According to documentation obtained by The Block, the deal's crypto elements are described as the following:
"The bipartisan infrastructure framework applies information reporting requirements to digital assets (including cryptocurrency) to ensure they are properly reported to the IRS. The provision includes updating the definition of broker to reflect the realities of how digital assets are acquired and traded. The provision further makes clear that broker-to-broker reporting applies to all transfers of covered securities within the meaning of section 6045(g)(3), including digital assets.
Additionally, digital assets are added to the current rules requiring businesses to report cash payments over $10,000."
The documentation shared with The Block also included the $28 billion figure, which appears to be an estimate from the Joint Committee on Taxation or JCT.
News reports indicate that a test vote of the deal will take place in the Senate sometime Wednesday. However, given the fluid nature of the negotiations and divisions between GOP and Democrat negotiators of the deal and the 50-50 split of the Senate, a successful vote is not guaranteed, nor will any final provisions be known until the text is formally introduced.

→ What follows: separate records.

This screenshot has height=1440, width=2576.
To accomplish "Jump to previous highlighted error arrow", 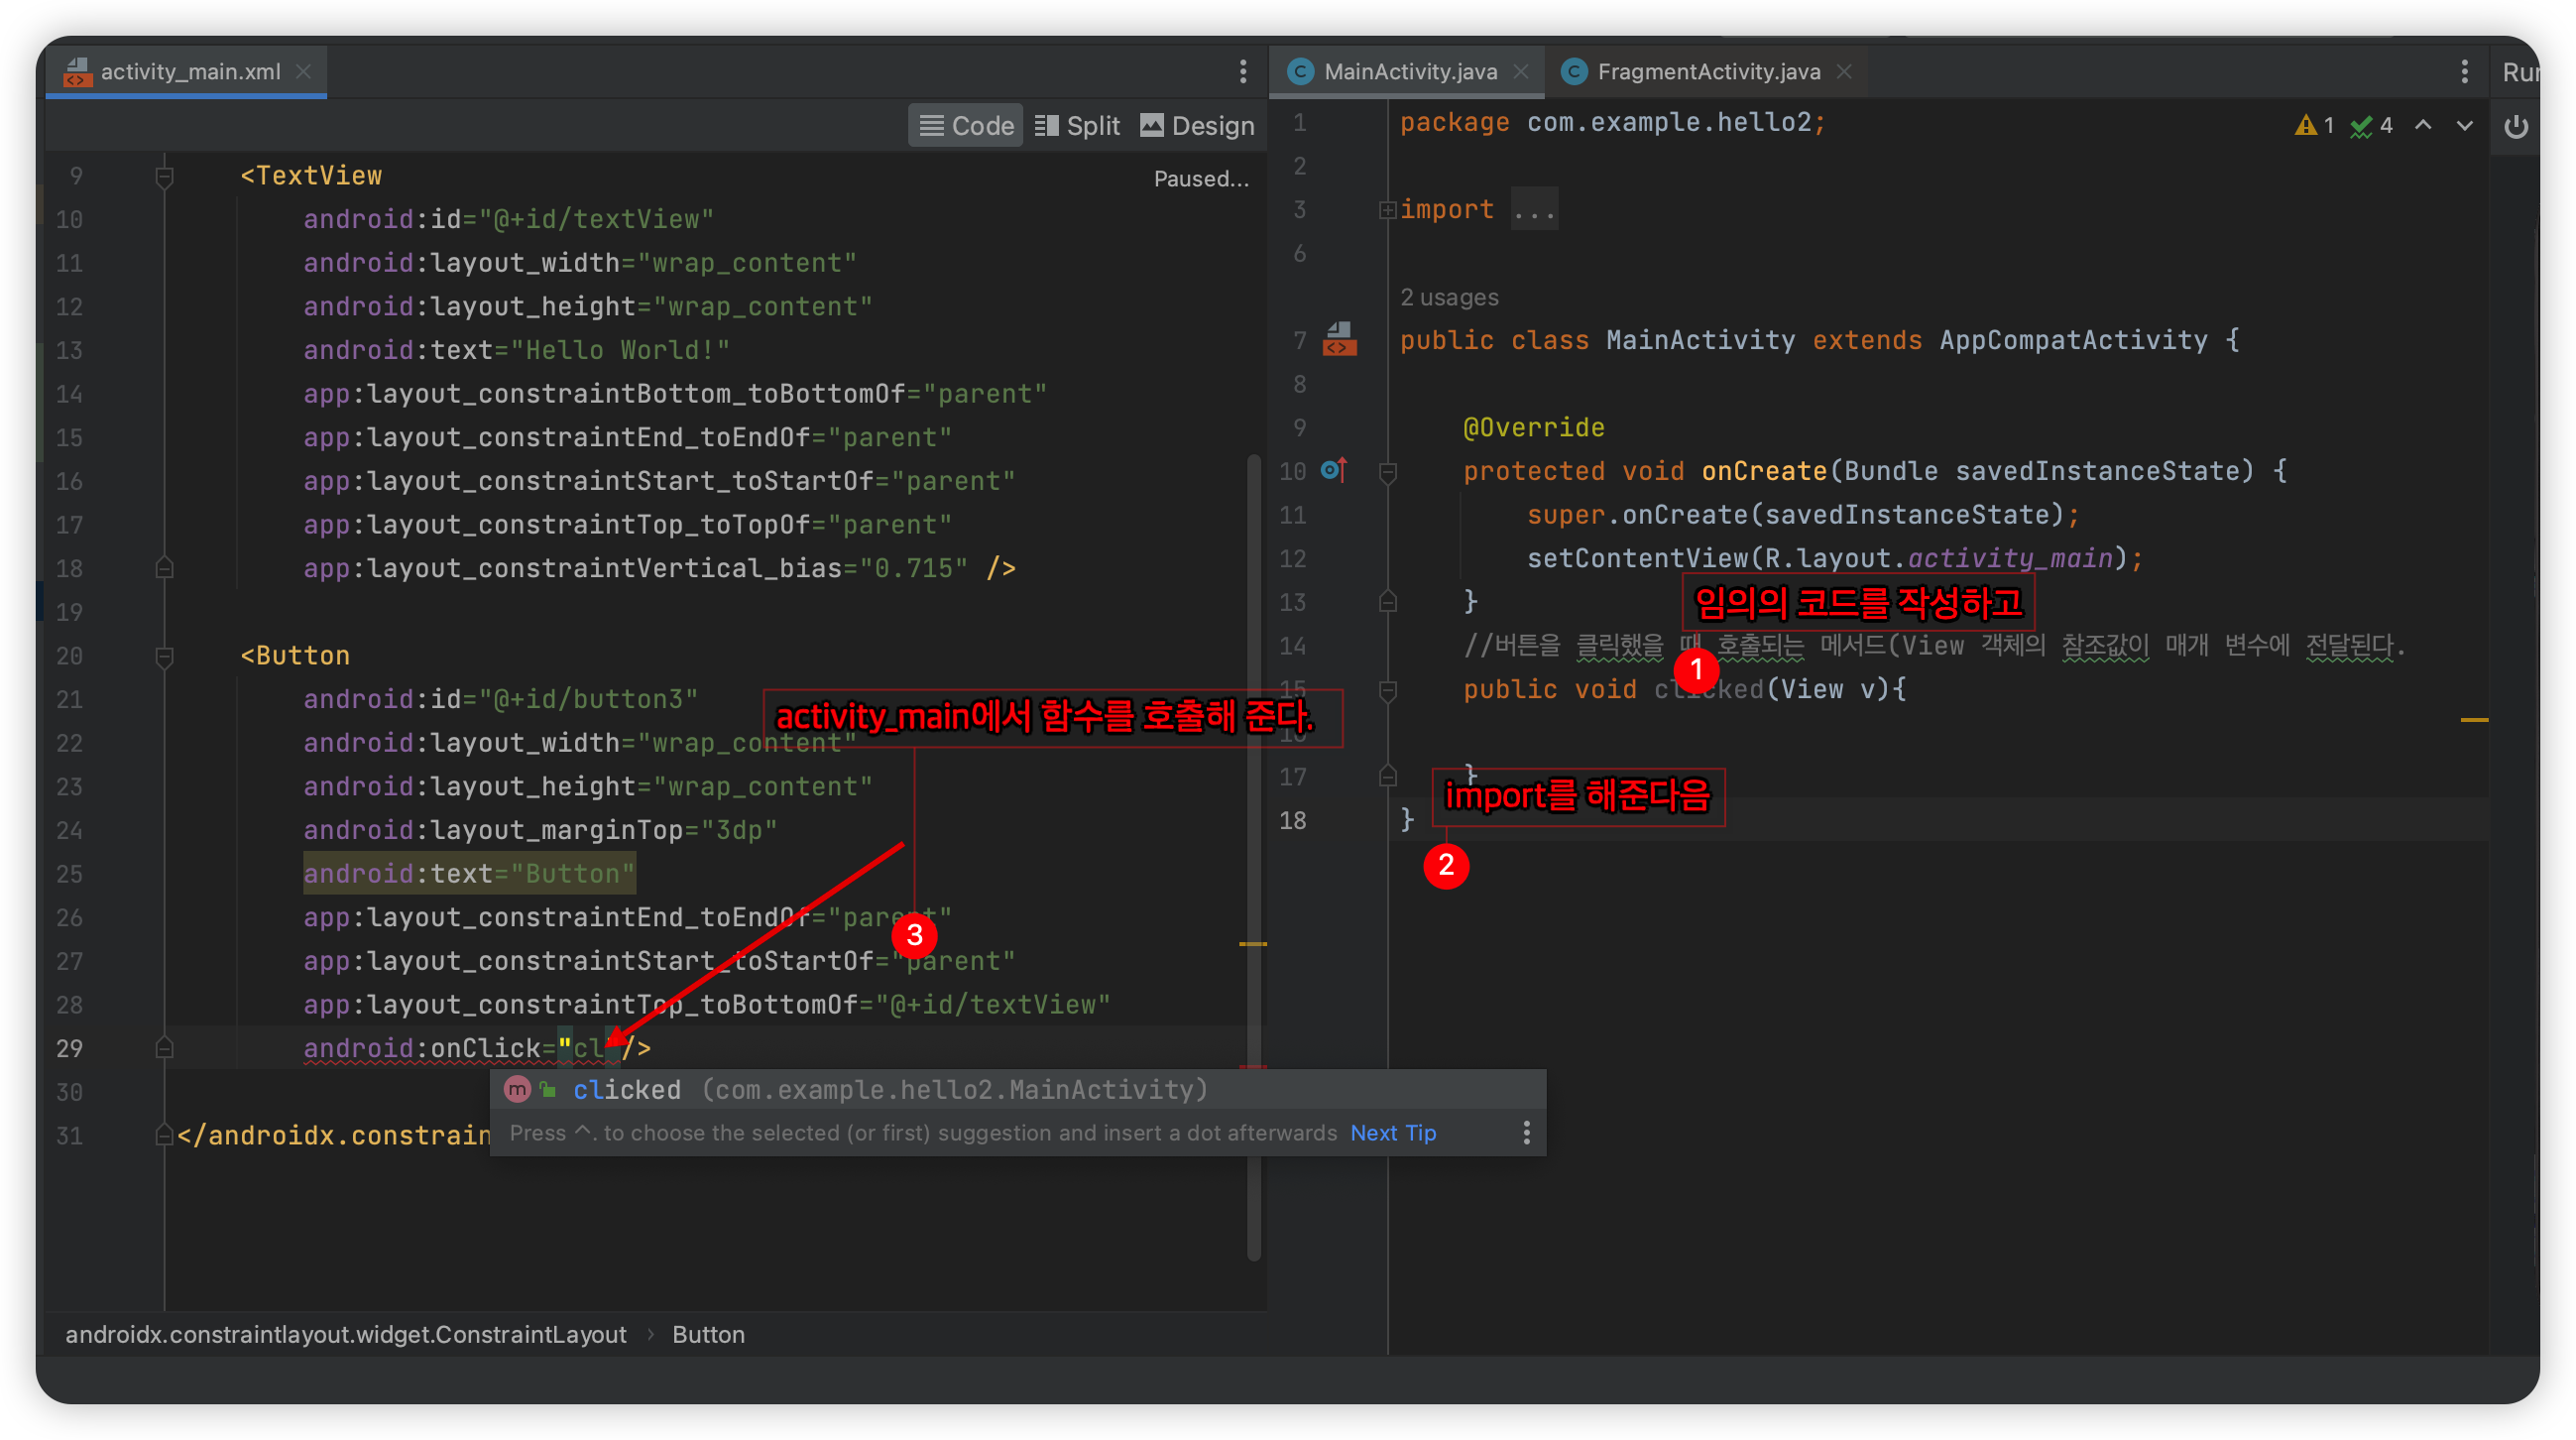I will 2423,126.
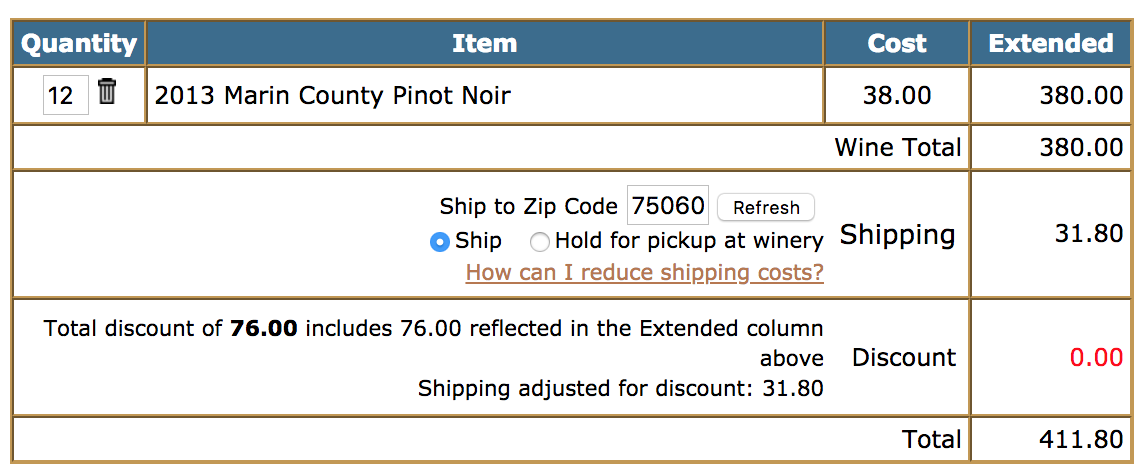Click the Cost column header
This screenshot has width=1146, height=468.
point(897,43)
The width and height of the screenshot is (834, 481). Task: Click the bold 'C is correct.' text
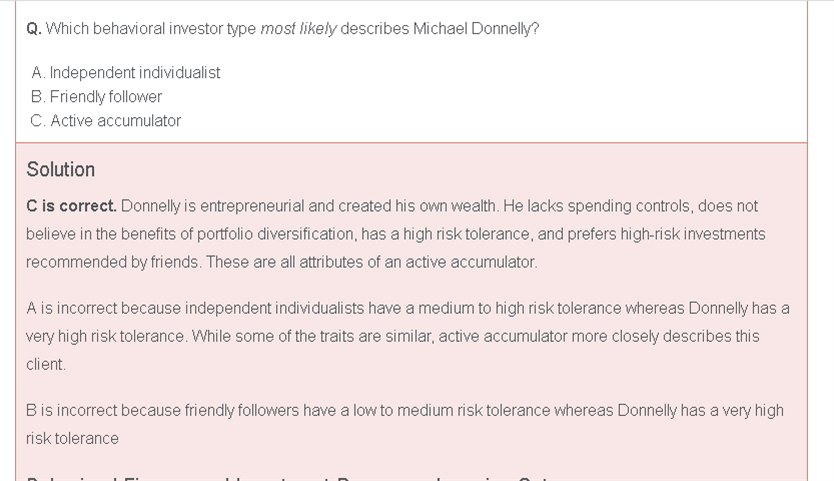click(x=71, y=206)
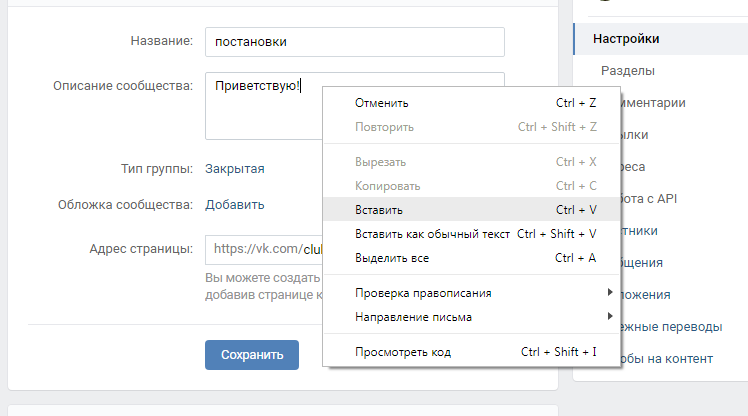
Task: Select Выделить все in the context menu
Action: pyautogui.click(x=392, y=258)
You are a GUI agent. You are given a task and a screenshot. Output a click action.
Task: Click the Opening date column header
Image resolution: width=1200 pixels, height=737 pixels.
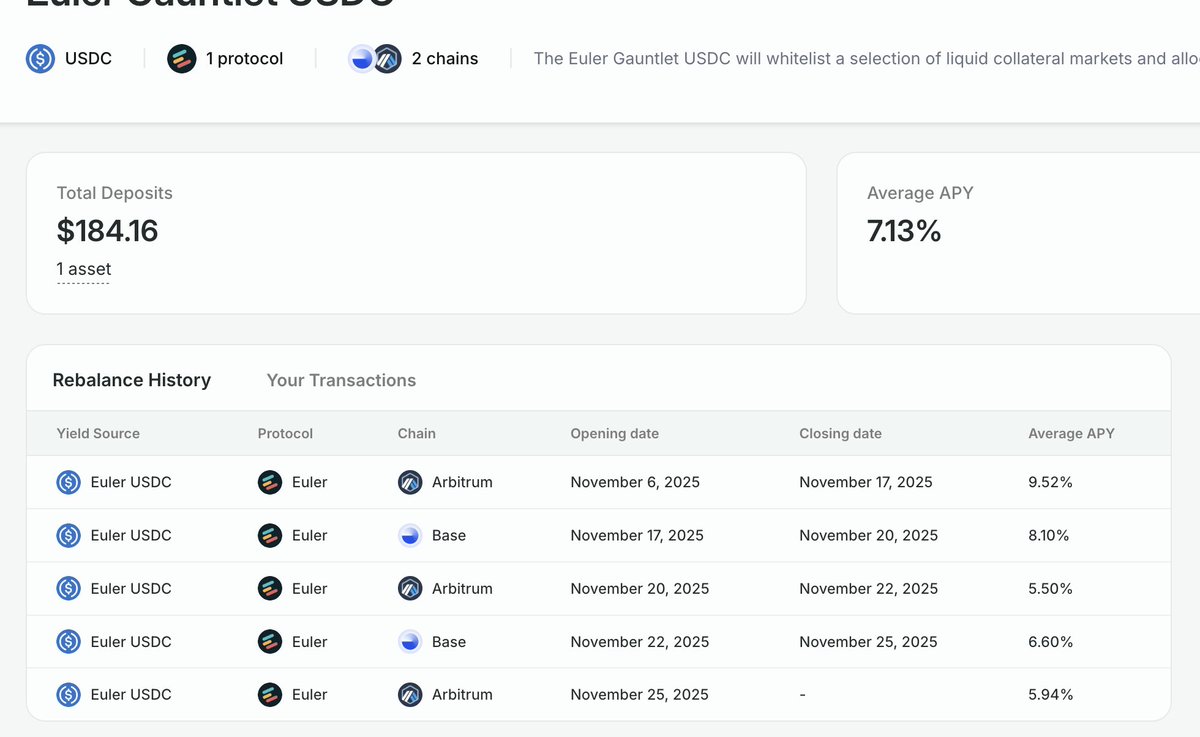(x=614, y=433)
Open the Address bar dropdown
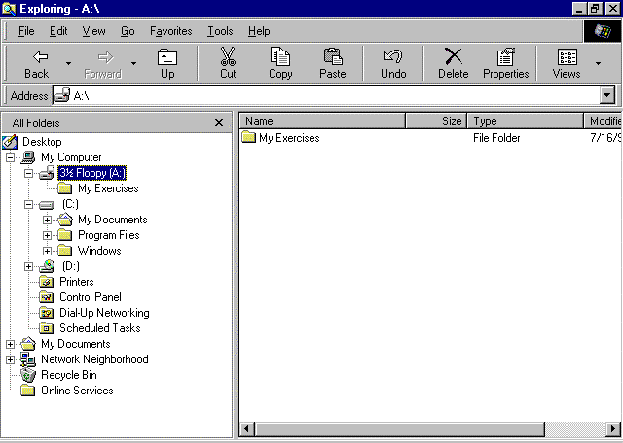 (x=606, y=95)
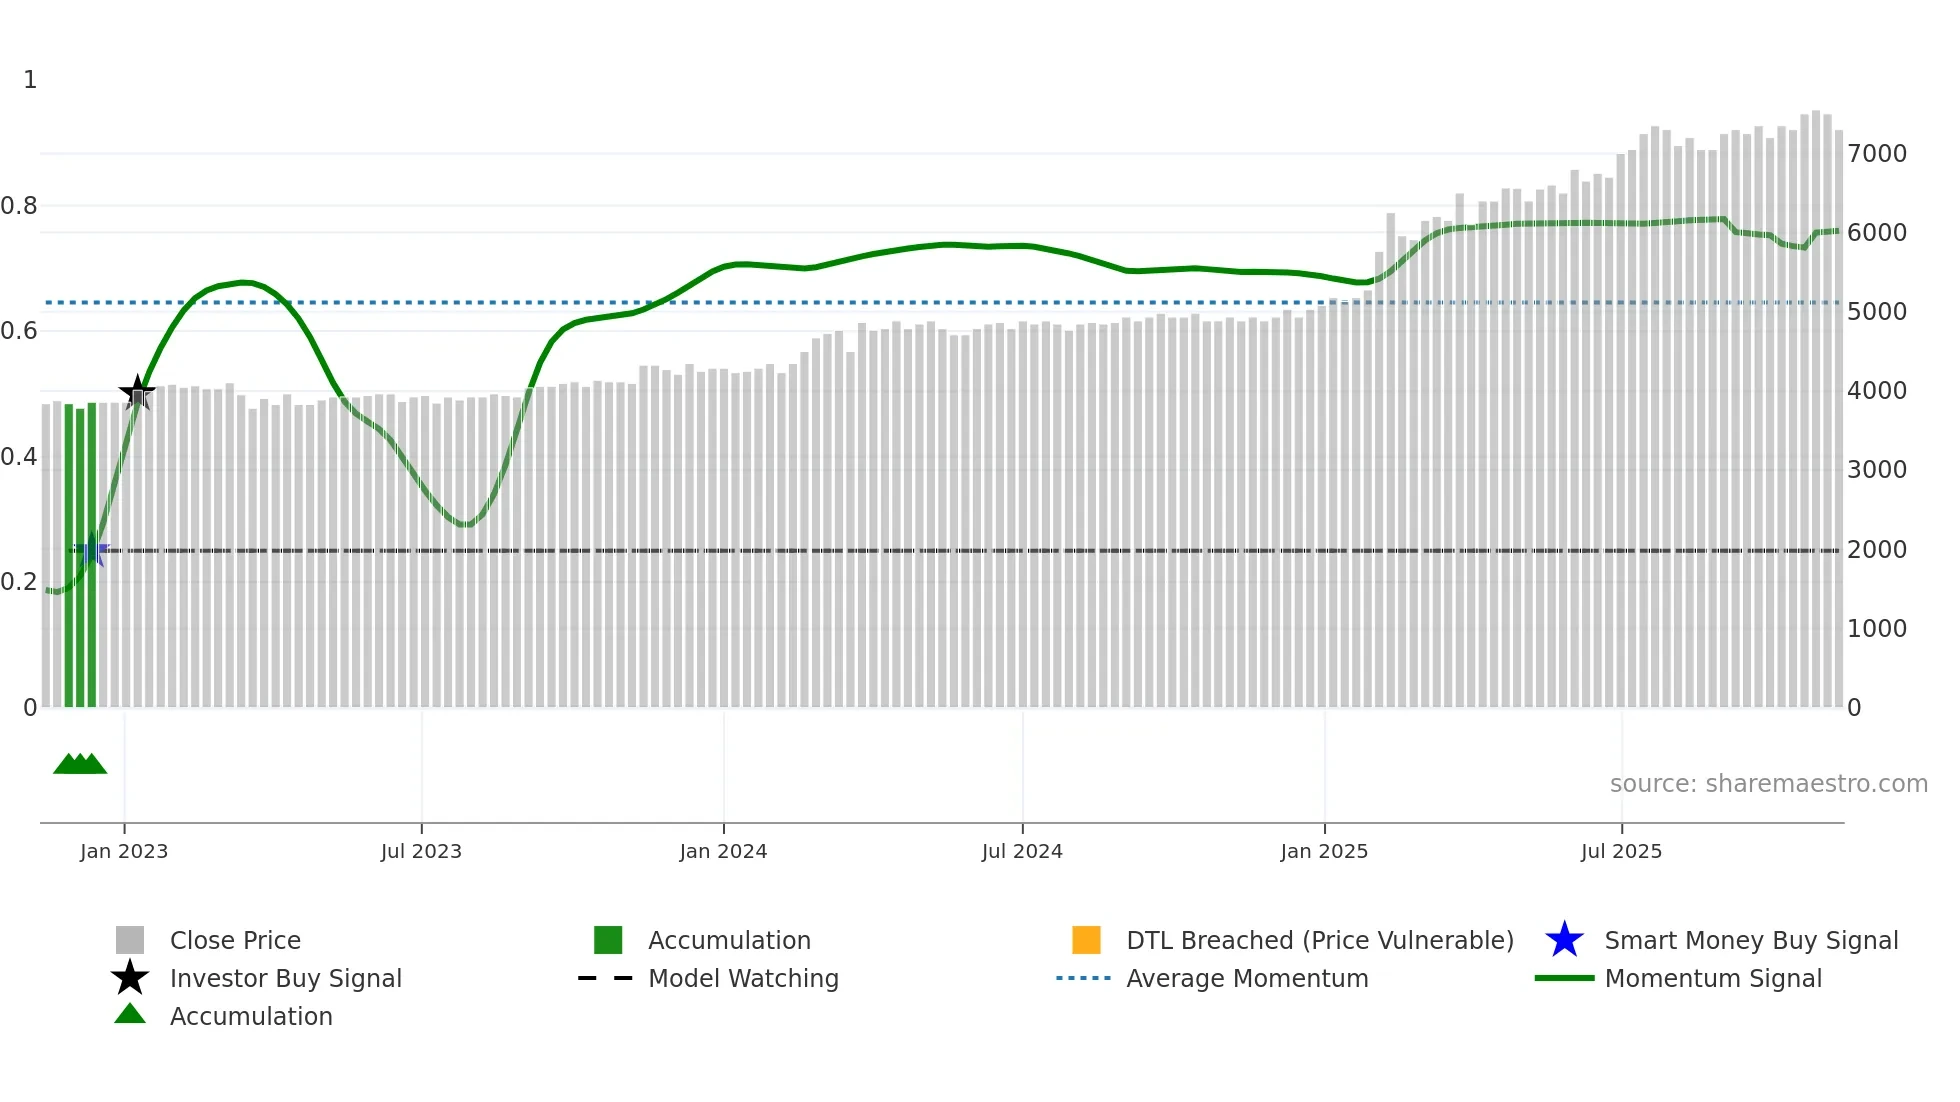
Task: Click the Jul 2025 axis label
Action: 1621,851
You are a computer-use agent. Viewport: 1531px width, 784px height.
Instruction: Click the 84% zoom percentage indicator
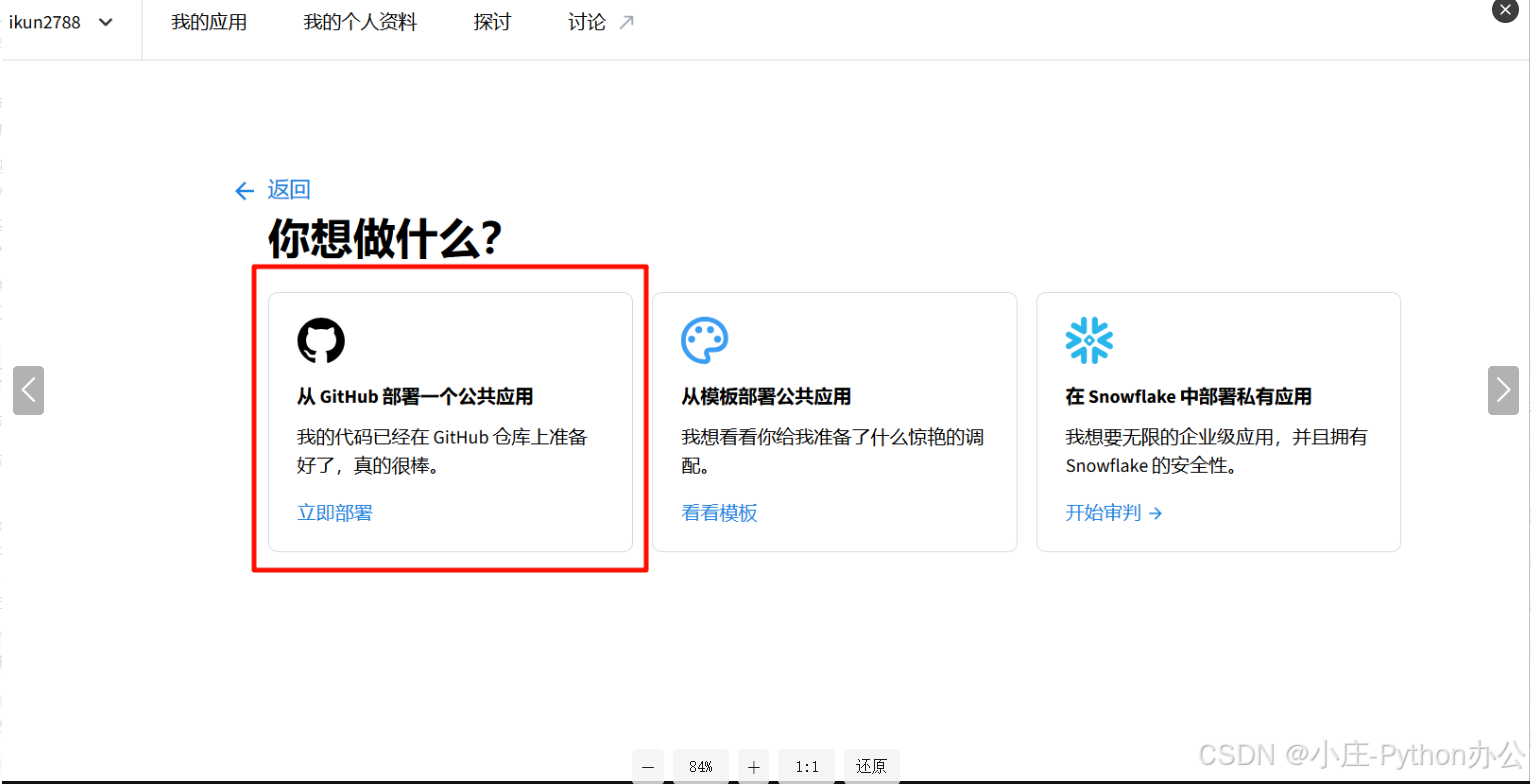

For example, Republican senators have pushed back against the inclusion the enhanced IRS enforcement in the bipartisan bill, though it appears that the existing draft retains the crypto-specific provisions. Former President Donald Trump has also urged Republicans in the Senate to reject the deal.
If and when the Senate passes a bill, it must then be harmonized with legislation out of the Democrat-controlled House of Representatives.
This is a developing story and will be updated.
Frank Chaparro contributed reporting.